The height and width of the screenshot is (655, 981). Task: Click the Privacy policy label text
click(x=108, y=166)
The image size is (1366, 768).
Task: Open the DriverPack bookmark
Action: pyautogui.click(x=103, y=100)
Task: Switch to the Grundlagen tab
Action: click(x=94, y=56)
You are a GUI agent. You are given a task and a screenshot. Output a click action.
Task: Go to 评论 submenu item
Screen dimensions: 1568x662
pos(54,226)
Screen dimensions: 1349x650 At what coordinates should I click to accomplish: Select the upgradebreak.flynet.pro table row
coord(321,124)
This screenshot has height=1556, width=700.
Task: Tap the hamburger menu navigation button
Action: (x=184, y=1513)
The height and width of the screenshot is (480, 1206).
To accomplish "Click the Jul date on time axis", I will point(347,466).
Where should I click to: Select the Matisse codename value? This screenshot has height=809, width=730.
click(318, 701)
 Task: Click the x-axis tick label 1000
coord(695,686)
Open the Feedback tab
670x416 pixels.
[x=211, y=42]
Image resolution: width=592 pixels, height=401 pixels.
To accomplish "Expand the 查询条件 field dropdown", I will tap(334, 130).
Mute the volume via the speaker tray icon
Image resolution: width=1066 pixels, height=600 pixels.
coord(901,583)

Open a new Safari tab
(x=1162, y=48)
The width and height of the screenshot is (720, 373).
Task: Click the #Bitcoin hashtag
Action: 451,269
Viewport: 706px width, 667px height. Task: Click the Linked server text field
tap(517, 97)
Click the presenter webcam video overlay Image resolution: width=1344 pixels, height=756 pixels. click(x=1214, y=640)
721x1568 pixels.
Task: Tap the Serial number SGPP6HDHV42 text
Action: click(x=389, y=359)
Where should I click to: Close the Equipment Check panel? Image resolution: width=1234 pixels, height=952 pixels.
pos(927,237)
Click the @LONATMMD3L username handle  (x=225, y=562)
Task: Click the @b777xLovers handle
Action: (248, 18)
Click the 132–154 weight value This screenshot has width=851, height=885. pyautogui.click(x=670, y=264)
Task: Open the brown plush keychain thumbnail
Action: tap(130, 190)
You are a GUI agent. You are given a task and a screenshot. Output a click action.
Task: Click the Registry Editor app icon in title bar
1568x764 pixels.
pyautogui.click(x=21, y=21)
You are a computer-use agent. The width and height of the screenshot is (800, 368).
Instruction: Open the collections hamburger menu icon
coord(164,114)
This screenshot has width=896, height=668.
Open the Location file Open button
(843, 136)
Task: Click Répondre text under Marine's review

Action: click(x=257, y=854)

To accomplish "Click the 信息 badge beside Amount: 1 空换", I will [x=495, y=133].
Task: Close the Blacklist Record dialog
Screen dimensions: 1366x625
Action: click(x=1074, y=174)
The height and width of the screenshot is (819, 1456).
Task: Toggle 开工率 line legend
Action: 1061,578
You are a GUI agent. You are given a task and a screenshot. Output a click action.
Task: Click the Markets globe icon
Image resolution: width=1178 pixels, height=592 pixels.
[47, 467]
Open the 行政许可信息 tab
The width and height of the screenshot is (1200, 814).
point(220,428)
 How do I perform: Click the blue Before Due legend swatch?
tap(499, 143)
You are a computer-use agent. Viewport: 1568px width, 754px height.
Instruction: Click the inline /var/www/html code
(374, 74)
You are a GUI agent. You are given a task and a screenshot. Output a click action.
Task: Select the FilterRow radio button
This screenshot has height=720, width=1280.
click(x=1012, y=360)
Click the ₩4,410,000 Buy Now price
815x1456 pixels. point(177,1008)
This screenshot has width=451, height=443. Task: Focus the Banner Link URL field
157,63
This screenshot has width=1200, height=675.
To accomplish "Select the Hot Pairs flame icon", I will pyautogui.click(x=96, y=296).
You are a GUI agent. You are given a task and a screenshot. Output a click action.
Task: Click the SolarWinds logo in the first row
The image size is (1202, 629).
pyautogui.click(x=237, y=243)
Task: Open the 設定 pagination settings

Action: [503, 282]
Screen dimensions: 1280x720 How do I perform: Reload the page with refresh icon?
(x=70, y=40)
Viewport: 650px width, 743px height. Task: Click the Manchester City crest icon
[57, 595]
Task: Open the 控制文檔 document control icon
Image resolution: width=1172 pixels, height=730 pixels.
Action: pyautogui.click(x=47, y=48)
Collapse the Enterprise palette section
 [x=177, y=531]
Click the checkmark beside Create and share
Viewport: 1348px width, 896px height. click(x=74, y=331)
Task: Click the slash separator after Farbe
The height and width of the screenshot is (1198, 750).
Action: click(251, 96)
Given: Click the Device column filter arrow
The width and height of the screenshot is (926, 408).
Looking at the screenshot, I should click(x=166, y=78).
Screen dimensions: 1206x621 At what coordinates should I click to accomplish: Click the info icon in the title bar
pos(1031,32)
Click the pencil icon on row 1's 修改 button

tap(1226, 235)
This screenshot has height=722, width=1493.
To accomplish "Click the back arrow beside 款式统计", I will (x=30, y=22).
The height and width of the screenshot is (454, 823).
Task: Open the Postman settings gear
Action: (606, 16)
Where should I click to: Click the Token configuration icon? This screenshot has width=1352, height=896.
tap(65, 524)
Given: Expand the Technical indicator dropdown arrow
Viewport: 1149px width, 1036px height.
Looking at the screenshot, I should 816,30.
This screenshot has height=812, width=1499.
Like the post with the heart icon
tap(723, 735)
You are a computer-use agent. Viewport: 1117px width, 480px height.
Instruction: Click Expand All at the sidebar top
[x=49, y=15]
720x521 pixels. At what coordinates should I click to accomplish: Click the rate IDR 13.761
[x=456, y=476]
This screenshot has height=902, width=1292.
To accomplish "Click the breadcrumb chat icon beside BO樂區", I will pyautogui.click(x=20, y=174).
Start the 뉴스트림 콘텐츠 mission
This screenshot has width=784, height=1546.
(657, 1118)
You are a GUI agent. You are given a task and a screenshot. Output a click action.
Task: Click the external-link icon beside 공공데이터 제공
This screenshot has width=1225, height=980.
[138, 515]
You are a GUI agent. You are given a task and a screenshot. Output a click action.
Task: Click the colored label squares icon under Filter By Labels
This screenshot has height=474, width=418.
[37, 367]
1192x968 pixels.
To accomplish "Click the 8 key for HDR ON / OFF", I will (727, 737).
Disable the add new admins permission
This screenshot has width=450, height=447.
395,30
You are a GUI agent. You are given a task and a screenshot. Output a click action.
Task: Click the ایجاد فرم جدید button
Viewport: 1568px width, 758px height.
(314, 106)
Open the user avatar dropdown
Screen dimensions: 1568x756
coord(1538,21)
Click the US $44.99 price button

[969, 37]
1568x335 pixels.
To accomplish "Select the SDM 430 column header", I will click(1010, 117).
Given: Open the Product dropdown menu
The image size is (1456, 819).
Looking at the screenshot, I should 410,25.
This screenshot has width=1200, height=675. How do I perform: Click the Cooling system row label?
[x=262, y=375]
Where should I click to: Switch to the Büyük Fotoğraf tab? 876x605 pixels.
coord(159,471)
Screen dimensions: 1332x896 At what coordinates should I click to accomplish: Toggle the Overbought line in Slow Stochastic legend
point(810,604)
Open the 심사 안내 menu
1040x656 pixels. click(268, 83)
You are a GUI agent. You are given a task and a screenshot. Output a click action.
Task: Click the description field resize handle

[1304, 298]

What the task requires:
Show every line above in which the word "computer" appears.

Exercise output:
You are a computer-use agent. The width and height of the screenshot is (800, 368).
You are a computer-use agent. Viewport: 1568px width, 754px height.
You are a computer-use agent. Viewport: 1117px width, 480px height.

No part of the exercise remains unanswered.